What could the transfer of Support Coordination to LAC/ECEI partners mean for Participants and the Scheme?

The NDIA has long flagged its intention to have Local Area Coordinators (LAC) and ECEI Access Partners take on an increasing share of Support Coordination functions, supporting participants to understand the NDIS and activate their plans. We are now starting to see this policy be put in action around the country, as Evie outlined in a previous article.

While we’ve known all along the role of the LAC/ECEI Access Partners was designed to include these functions, given the role LAC/ECEI partners play in plan development, is this aspect of the scheme well designed? I don’t believe it is.

My specific concerns around the appropriateness for LAC/ECEI Access Partners to take on Support Coordination include:

Little incentive to “get it right” for the Participant: In my experience the very best Support Coordinators are those who understand their reputation in doing a great job is key in building their business. They do a great job for Participants not only because it’s the right thing to do but because they rely on word of mouth referrals from happy customers. They are accountable to the Participant and their family first a foremost, while the KPIs for LAC/ECEI Access Partners appear to prioritise quantity, not quality of output.

Insufficient skill set: The people who make the best Support Coordinators are those with an intimate understanding of disability and the challenges participants face in living an ‘ordinary’ life. These people have the experience, maturity, empathy, nous and stamina to troubleshoot the specific physical, communication and attitudinal barriers individual participants face - transposing solutions into tactics the participant and their informal support network can use when Support Coordination is no longer available. There’s no doubt LAC/ECEI Access Partners are bright and capable people but the remit under which they were recruited, first plan development and review, is a completely different task with far less ambiguity than plan implementation.

No time for thorough Support Coordination: With LAC/ECEI Access Partners currently creating and reviewing plans for 70%+ of Participants they simply don’t have time to offer quality Support Coordination. We are hearing from a number of regions this lack of capacity is leading to a breakdown between plan approval and implementation. One of the key roles of a Support Coordinator at the start of a new plan is supporting the Participant and their family to initiate the plan by accessing The Portal. Without this assistance Participants are floundering between their previous state based funding and NDIS.

Possible conflict of interest: As planners, LACs make recommendations for the level of Support Coordination required in a plan. They also deliver most Support Connection and increasingly Support Coordination, which means they are set to gain from these recommendations and are less motivated to recommend Specialist Support Coordination and complex Support Coordination which goes to a third party provider. To avoid conflict of interest Planning and Review should be conducted by independent parties.

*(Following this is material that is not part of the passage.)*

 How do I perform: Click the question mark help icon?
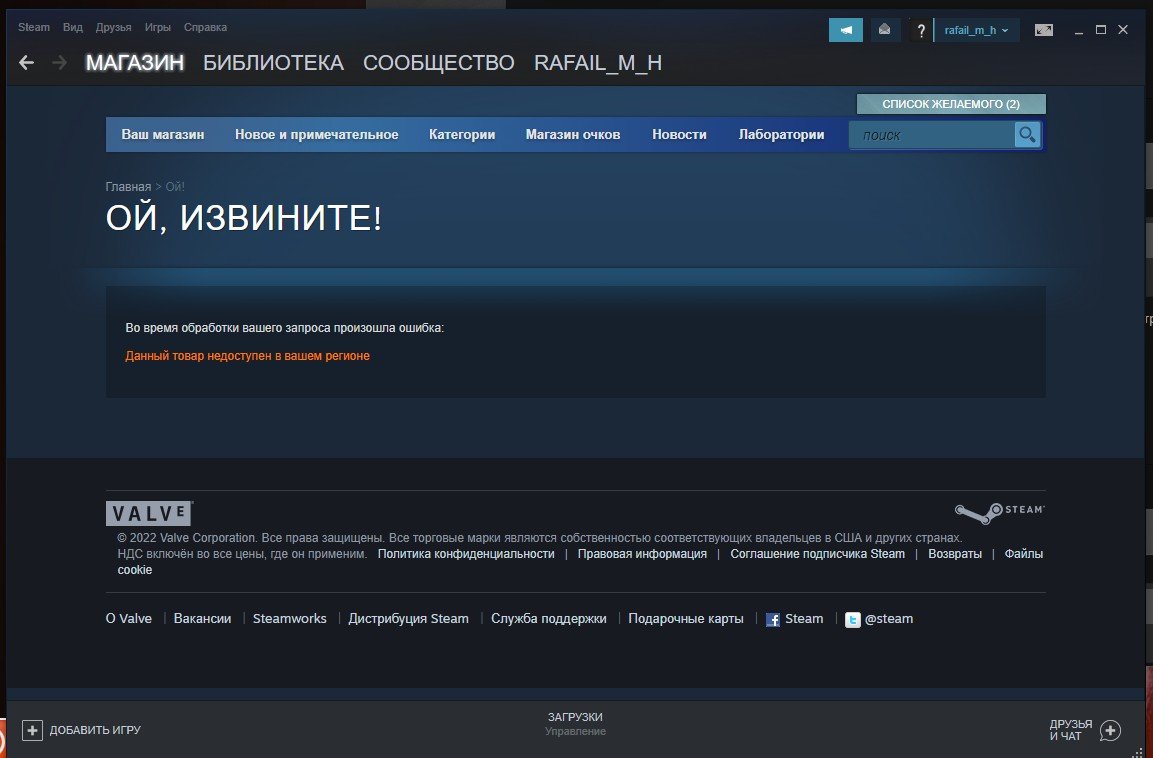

Best practice Support Coordination is a complex gig requiring the following, at a minimum:

  • Active design of Support Coordination practice in partnership with Participants
  • Development of capacity building with tools and resources that participants can keep and use on an ongoing basis
  • Intimate knowledge of mainstream, community and informal supports in order to link Participants with those that apply to them specifically
  • Understanding of the NDIS inside and out including the price guide and its flexibility and the capacity to support participants to do the same
  • Ability to build confidence in the participant and their support network
  • A relationship built on trust and mutual respect

I really do believe best practice Support Coordination is the most important function in implementing the NDIS. In supporting Participants to enjoy lives filled with mainstream, community and informal connections, with paid supports only where needed, it is the cornerstone of the scheme’s sustainability and ‘ordinary’ lives for Participants and their families. And I just want to see it done right.